• Work instructions:
Rewrite the paragraph of the Mid Sussex extract below that begins "The district is divided into 24 civil parishes" as a short list, keeping its main facts.

• Source extract:
-=-=-

The district is divided into 24 civil parishes. The parish councils for Burgess Hill, East Grinstead and Haywards Heath have declared their parishes to be towns, allowing them to take the style "town council". The small parish of Newtimber has a parish meeting rather than a parish council. Hassocks is a post town but has a parish council rather than a town council.

==Home ownership==
Homes owned by their occupants, with or without a loan, make up more than 85% of Mid Sussex housing. Mid Sussex's residents had the lowest burden of social housing, at 0.5% of housing stock, at the time of the census, a district which is approximately 30 minutes by its fast railway services from the area with the highest such proportion covering London Bridge station, the London Borough of Southwark (having 31.2% social housing) and from a creative and self-declared, progressive authority with 9.8% social housing and 28% of its housing privately rented, Brighton and Hove.

In terms of rented housing Mid Sussex at the 2011 census ranked 216th out of in terms of 327 local authorities in England. The proportion of homes which were rented as investments by non-occupants was higher than several other semi-rural districts of Sussex, with 11.7% of housing stock speculatively acquired in this way or to provide for those unable to obtain mortgage finance and 1.0% was let out to residents on either public or private shared ownership schemes, close to the national average. These figures are those of the 2011 census.

==Media==
In terms of television, Mid Sussex is served by BBC South East and ITV Meridian with television signals received from the Heathfield TV transmitter. Northern parts of the district around East Grinstead can also receive BBC London and ITV London from the Crystal Palace TV transmitter.

Radio stations for the area are:
- BBC Radio Sussex
- BBC Radio Surrey can also be heard.
- Heart South
- 107 Meridian FM (serving East Grinstead and surrounding areas)
- More Radio Mid-Sussex (serving Burgess Hill and Haywards Heath)

Local newspapers are the Mid Sussex Times and The Sussex Newspaper.

-=-=-

• Data extract:
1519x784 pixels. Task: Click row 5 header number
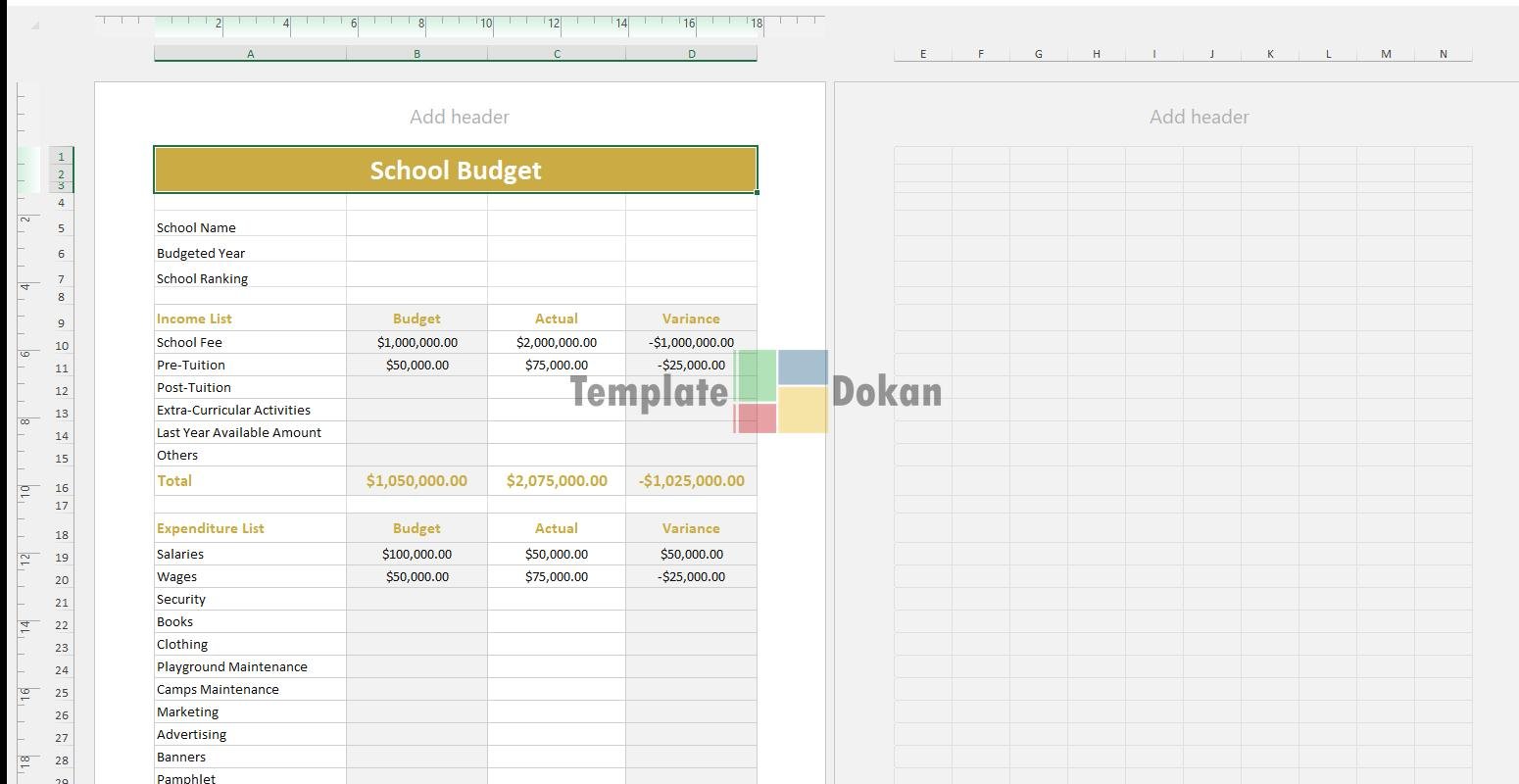coord(61,228)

-=-=-

• Final answer:
- The district has 24 civil parishes.
- Burgess Hill, East Grinstead and Haywards Heath have declared their parishes towns, so their councils are styled "town council".
- Newtimber, a small parish, has a parish meeting instead of a parish council.
- Hassocks is a post town but has a parish council, not a town council.